Hi Paul,
answers inline:
Paul Kyzivat wrote:
I think these changes generally look good. I'm now troubled by one thing:
In section 8.2 (UA Behavior to Set the 'handling' Parameter) the
following statement is repeated:
"If the handling of a 'multipart/*' body as a whole is required for
processing its enclosing body part or message" where * is {mixed,
alternative, related}.
For alternative and related this makes sense to me. But I don't know
what this means for 'mixed'. How would I know if I had to process this
*as a whole*, since there is no "as a whole" behavior of such a thing.
AFAIK the mixed container has no significance of its own - it is *only*
a container for its parts, each of which has its own significance.
I'm just trying to understand from an operational perspective how I
would make a decision between optional and required for a mixed body
part. The only things I can think of are:
- for some reason the mixed container is *referenced* from something.
E.g. a cid: uri referencing the content-id header in the mixed itself.
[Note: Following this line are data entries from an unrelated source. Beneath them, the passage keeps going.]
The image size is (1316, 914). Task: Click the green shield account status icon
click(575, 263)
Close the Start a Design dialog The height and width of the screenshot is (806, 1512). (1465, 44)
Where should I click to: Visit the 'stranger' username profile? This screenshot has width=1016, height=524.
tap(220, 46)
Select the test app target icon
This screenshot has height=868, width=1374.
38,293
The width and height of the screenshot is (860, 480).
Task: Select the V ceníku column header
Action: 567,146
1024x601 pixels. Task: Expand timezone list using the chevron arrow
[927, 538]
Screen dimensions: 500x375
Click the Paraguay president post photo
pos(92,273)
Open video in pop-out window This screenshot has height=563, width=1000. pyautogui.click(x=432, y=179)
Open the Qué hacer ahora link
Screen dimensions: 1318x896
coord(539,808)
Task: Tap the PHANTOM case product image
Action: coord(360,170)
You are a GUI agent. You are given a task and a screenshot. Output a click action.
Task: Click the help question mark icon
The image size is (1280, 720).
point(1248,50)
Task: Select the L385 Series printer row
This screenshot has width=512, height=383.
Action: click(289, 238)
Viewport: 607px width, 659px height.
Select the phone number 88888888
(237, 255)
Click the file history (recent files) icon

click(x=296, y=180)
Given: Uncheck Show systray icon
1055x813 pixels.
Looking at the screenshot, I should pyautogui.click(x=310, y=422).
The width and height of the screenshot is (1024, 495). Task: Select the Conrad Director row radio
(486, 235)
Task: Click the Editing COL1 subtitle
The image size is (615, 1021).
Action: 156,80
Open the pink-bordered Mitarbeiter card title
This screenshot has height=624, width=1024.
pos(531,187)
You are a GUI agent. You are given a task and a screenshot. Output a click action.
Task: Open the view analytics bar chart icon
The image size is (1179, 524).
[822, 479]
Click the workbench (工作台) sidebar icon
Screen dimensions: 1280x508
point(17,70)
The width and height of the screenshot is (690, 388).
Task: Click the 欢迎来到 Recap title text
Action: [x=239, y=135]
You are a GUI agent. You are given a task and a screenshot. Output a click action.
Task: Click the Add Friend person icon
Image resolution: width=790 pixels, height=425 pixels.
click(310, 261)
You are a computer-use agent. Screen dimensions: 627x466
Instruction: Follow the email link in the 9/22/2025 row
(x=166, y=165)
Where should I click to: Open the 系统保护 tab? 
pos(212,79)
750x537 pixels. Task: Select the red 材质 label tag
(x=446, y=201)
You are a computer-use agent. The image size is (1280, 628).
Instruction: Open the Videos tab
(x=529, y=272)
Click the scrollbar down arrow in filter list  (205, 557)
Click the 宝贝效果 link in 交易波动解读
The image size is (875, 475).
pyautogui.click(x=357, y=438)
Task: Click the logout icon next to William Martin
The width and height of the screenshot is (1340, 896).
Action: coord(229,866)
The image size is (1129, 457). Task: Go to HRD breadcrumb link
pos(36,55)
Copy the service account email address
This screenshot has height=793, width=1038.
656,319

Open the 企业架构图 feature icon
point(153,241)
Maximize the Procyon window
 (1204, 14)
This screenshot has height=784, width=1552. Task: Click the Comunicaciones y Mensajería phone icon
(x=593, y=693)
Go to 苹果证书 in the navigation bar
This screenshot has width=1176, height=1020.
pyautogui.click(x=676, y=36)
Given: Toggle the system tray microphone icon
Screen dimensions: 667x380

But I can't think of a reason to do that. It would seem to me that
if I need to do that then the parts must be related in some way,
so that I would be using multipart/related.
- one or more of the *contained* parts of the mixed are required,
and the container is being marked required to ensure that the
required contained parts will indeed be processed.
This seems the most sensible situation here.
Am I missing something that makes this easier to understand?
yes, your understanding is correct. Those are the typical situations
where you would want to mark your mixed container as required.